Our recent studies suggested that the freezability of carp semen is related to seminal plasma protein profiles. Here, we aimed to compare the spermatozoa proteomes of good (GF) and poor (PF) freezability semen of carp. To achieve this, we used two-dimensional difference in gel electrophoresis followed by MALDI-TOF/TOF mass spectrometry. The semen was classified as GF or PF based on sperm motility after freeze/thawing. We identified proteins enriched in spermatozoa of GF (22 proteins) and PF (18 proteins) semen. We also identified 12 proteins enriched in the supernatant after cryopreservation of PF semen. Good freezability is related to high concentrations of proteins involved in the maintenance of flagella structure, membrane fluidity, efficient control of Ca2+ and sperm motility, energy production, and antioxidative protection, which likely reflects the full maturation status of spermatozoa of GF semen. On the other hand poor freezability seems to be related to the presence of proteins identified as released in high quantities from cryopreserved sperm of PF. Thus, the identified proteins might be useful bioindicators of freezing resilience and could be used to screen carp males before cryopreservation, thus improve long-term sperm preservation in carp. Data are available via ProteomeXchange with identifier PXD008187.

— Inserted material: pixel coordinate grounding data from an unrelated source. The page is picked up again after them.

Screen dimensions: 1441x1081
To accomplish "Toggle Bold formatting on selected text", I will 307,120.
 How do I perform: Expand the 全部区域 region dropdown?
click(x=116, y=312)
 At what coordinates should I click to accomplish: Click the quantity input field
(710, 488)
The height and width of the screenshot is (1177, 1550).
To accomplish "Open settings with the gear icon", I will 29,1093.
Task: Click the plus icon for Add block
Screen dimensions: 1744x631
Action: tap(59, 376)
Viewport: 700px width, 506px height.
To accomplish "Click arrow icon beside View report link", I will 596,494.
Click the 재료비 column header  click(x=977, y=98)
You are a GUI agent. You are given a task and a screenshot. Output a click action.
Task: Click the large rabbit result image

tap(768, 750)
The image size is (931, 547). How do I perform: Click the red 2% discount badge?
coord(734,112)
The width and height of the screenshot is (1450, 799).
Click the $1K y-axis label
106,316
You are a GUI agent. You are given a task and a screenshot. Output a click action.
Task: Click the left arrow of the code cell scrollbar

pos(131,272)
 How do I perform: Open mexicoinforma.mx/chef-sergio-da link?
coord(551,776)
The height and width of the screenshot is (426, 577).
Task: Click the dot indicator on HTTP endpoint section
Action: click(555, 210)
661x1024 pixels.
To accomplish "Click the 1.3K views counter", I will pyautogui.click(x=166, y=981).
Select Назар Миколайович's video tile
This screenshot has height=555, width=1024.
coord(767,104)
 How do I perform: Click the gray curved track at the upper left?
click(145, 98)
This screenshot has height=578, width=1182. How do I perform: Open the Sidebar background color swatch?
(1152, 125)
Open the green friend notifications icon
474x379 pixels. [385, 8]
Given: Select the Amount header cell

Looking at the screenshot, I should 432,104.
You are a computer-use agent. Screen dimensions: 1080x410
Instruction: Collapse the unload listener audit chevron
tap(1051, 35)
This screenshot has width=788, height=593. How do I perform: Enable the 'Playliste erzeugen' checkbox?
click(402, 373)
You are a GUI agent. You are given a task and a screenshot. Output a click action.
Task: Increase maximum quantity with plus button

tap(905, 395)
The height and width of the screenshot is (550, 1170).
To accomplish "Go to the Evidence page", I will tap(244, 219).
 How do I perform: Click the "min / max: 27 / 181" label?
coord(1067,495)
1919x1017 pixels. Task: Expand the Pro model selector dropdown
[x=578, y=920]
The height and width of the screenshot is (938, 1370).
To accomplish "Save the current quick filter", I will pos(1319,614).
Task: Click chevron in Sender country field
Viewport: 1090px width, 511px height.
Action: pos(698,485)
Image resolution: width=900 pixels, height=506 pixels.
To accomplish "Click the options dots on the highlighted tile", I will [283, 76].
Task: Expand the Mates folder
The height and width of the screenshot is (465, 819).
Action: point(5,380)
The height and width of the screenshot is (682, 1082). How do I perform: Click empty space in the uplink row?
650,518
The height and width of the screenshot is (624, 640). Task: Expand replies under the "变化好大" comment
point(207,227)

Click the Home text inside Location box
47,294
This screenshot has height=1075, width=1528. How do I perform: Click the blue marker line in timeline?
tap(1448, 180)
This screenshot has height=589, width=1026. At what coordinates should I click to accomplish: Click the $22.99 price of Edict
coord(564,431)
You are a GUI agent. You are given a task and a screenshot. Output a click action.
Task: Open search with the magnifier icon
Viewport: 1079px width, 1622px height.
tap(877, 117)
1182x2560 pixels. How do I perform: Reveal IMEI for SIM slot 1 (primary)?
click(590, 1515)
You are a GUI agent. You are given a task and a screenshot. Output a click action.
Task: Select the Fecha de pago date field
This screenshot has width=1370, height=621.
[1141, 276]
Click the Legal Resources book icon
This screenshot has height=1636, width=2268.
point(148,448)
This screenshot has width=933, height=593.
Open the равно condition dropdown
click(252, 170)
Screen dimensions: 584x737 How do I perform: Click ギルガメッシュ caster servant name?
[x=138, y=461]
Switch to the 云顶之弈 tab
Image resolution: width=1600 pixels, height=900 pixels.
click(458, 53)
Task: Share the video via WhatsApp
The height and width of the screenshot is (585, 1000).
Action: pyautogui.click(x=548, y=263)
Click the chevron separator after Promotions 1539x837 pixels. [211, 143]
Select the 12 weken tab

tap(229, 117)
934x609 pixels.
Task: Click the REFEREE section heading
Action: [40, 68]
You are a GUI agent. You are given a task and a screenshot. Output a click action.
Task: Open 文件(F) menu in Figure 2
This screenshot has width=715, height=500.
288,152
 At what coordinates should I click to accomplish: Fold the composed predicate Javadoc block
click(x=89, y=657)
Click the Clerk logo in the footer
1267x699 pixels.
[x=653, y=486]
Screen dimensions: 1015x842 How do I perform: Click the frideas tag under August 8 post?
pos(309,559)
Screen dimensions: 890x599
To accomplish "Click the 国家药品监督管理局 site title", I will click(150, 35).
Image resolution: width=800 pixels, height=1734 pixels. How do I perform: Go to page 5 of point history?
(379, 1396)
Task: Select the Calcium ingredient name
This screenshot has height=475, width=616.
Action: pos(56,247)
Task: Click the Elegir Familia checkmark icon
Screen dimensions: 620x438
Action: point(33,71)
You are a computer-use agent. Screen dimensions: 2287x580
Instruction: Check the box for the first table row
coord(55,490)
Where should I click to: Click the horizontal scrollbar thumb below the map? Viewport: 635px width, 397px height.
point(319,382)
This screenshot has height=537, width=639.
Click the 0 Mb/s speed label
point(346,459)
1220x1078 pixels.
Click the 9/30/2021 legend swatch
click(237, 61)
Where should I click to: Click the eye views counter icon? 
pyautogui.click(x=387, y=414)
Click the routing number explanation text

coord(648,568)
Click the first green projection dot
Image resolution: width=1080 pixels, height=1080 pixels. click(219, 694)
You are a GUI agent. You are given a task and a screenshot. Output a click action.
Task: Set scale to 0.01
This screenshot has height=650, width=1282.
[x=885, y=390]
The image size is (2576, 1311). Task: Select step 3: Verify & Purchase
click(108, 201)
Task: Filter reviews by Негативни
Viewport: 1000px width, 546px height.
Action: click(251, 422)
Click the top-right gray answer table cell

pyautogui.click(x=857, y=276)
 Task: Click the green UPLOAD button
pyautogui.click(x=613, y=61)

Cryopreservation has been extensively used in assisted reproductive technology, agriculture, and conservation programs for endangered species. However, in fish breeding, this method is not yet implemented on a commercial level. Cryopreservation is a damaging process that induces oxidative and osmotic stresses, which alter lipid and protein composition, decrease motility and viability, cause damage to mitochondria and sperm tails, and increase sperm DNA fragmentation leading to a decrease in vertebrate sperm quality after cryopreservation [1–7]. For those reasons, cryopreservation protocols have to be carefully optimized in order to minimalize the above-mentioned damages. Several effective protocols for the cryopreservation of carp semen have been established [8–11]. However, these protocols do not produce satisfactory results for some individuals because of differences in samples ability to withstand the freezing-thawing process . Therefore, the identification of markers for predicting carp semen cryopreservation outcomes is a prerequisite for improving sperm cryopreservation protocols.
To our knowledge, this study is the first to present differentially expressed proteins between spermatozoa of good and poor freezability fish semen. Using a 2D-DIGE approach coupled with MALDI-TOF/TOF, comparing spermatozoa of GF and PF semen, we identified differentially expressed proteins. IPA analysis of these sperm proteins revealed distinct canonical pathways for GF and PF semen. We also identified 12 proteins enriched in the supernatant after cryopreservation of poor freezability semen. The obtained results should be valuable for better understanding of the mechanism of sperm freezability in fish especially for carp.